**Teks Bacaan**:
>>>

MARIB, YAMAN (voa-islam.com) - Bentrokan antara pasukan pemerintah Yaman dan pemberontak Syi'ah Houtsi telah meningkat di provinsi strategis Marib, dengan sumber militer mengatakan seorang komandan loyalis senior termasuk di antara puluhan petempur yang tewas.
Awal bulan ini, pemberontak Syi'ah Houtsi yang didukung Iran melanjutkan upaya untuk merebut kota Marib, yang terletak dekat dengan beberapa ladang minyak terkaya Yaman di utara negara itu.
Ratusan petempur dari kedua belah pihak telah tewas dalam pertempuran sejak Jum'at, menurut sumber pemerintah. Pemberontak Syi'ah Houtsi biasanya tidak merilis korban jiwa.
"Dua puluh dua anggota pasukan pemerintah dan lebih dari 28 pemberontak tewas dalam 24 jam terakhir dalam pertempuran itu," termasuk komandan pasukan khusus di Marib, Jenderal Abdel Ghani Shaalan, seorang sumber militer mengatakan kepada kantor berita AFP.
"Pertempuran terus berlanjut tanpa henti di semua lini di provinsi Marib" - benteng terakhir pemerintah di utara negara itu - kata sumber itu, menambahkan bahwa tidak ada pihak yang maju di lapangan.
Nabeel Khoury, mantan diplomat AS di Yaman, mengatakan itu adalah "pertempuran yang sangat kritis".
"Sepertinya kedua belah pihak ingin berada dalam posisi tawar yang lebih kuat dalam pembicaraan damai yang diantisipasi," kata Khoury kepada Al Jazeera.
“Masalahnya tentu saja adalah bahwa keuntungan jangka pendek ini… sebenarnya dapat menggagalkan proses perdamaian baru yang diluncurkan oleh pemerintahan AS yang baru.”
Koalisi pimpinan Saudi yang mendukung pemerintah yang diakui secara internasional meluncurkan lebih dari 12 serangan udara untuk mendukung pasukan pemerintah, menurut saluran TV Al Masirah yang dikelola Houthi.

<<<

**Data yang Tersedia**:
>>>

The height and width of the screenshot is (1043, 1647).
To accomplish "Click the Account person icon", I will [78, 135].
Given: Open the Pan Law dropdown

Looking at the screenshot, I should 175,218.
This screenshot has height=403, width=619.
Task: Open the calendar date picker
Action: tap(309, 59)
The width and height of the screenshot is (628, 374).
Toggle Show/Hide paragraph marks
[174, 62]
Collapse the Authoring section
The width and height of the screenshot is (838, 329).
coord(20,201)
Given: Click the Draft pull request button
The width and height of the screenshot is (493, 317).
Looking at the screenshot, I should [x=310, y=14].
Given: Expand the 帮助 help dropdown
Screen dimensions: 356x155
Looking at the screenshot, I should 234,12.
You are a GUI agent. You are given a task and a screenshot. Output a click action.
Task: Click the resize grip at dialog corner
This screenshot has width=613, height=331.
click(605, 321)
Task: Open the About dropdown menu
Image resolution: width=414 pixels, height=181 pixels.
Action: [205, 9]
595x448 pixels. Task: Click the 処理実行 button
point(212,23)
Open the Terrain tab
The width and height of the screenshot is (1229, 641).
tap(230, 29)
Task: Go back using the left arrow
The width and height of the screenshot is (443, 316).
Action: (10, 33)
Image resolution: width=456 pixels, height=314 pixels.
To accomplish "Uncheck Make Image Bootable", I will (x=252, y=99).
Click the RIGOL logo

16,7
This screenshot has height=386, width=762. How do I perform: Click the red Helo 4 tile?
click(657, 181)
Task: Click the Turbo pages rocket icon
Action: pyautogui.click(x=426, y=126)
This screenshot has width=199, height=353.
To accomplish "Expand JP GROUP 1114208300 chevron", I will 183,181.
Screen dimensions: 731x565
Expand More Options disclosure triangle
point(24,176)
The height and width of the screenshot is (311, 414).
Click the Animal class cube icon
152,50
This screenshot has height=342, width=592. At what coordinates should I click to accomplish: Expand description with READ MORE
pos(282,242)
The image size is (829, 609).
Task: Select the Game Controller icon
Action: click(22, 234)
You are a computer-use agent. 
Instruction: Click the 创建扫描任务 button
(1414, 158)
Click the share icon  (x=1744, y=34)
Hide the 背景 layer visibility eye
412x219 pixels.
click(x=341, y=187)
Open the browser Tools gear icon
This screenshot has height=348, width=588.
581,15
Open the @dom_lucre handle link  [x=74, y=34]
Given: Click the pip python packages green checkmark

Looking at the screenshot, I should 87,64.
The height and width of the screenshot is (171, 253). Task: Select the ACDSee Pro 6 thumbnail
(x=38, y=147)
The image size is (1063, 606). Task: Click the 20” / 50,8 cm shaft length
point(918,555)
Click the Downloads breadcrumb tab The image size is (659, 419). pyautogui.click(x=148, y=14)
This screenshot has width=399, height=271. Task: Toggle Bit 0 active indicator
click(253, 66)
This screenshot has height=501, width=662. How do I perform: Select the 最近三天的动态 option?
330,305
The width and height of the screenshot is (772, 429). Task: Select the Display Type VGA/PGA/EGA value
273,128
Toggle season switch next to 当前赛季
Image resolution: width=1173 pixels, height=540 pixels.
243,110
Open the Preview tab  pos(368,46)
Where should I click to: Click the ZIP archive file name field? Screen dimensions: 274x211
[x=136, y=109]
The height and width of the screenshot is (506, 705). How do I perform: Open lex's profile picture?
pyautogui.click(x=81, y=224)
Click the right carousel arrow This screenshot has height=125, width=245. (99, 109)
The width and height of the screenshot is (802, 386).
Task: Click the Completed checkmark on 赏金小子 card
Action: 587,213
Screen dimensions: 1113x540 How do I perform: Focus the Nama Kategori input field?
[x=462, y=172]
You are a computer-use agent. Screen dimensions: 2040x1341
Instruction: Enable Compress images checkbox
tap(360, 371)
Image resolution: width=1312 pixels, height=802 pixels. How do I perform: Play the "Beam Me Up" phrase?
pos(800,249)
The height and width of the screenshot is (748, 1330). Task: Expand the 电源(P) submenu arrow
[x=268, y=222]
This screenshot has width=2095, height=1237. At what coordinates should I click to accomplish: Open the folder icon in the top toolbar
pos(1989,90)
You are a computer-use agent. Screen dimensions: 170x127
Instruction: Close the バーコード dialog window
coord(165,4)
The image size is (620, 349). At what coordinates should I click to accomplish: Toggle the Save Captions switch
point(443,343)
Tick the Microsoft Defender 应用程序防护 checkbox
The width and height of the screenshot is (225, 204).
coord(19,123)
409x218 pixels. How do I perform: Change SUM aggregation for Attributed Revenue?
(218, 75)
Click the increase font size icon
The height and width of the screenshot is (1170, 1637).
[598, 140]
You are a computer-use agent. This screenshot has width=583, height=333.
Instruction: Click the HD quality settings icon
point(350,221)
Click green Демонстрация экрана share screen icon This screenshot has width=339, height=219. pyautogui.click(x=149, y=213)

<<<

**Latihan 1**: Dalam berita tentang pertempuran di Marib, apa alasan yang dikemukakan Nabeel Khoury tentang keinginan kedua belah pihak meraih keuntungan di medan tempur? Risiko apa yang ia sebutkan dari keuntungan jangka pendek itu?
**Latihan 2**: Siapa komandan pasukan khusus di Marib yang disebut tewas dalam berita tentang pertempuran di Marib?

**Pembahasan Soal 1**: Menurut Khoury, kedua belah pihak tampaknya ingin berada dalam posisi tawar yang lebih kuat dalam pembicaraan damai yang diantisipasi. Risikonya, keuntungan jangka pendek itu justru dapat menggagalkan proses perdamaian baru yang diluncurkan oleh pemerintahan AS yang baru.

**Pembahasan Soal 2**: Jenderal Abdel Ghani Shaalan.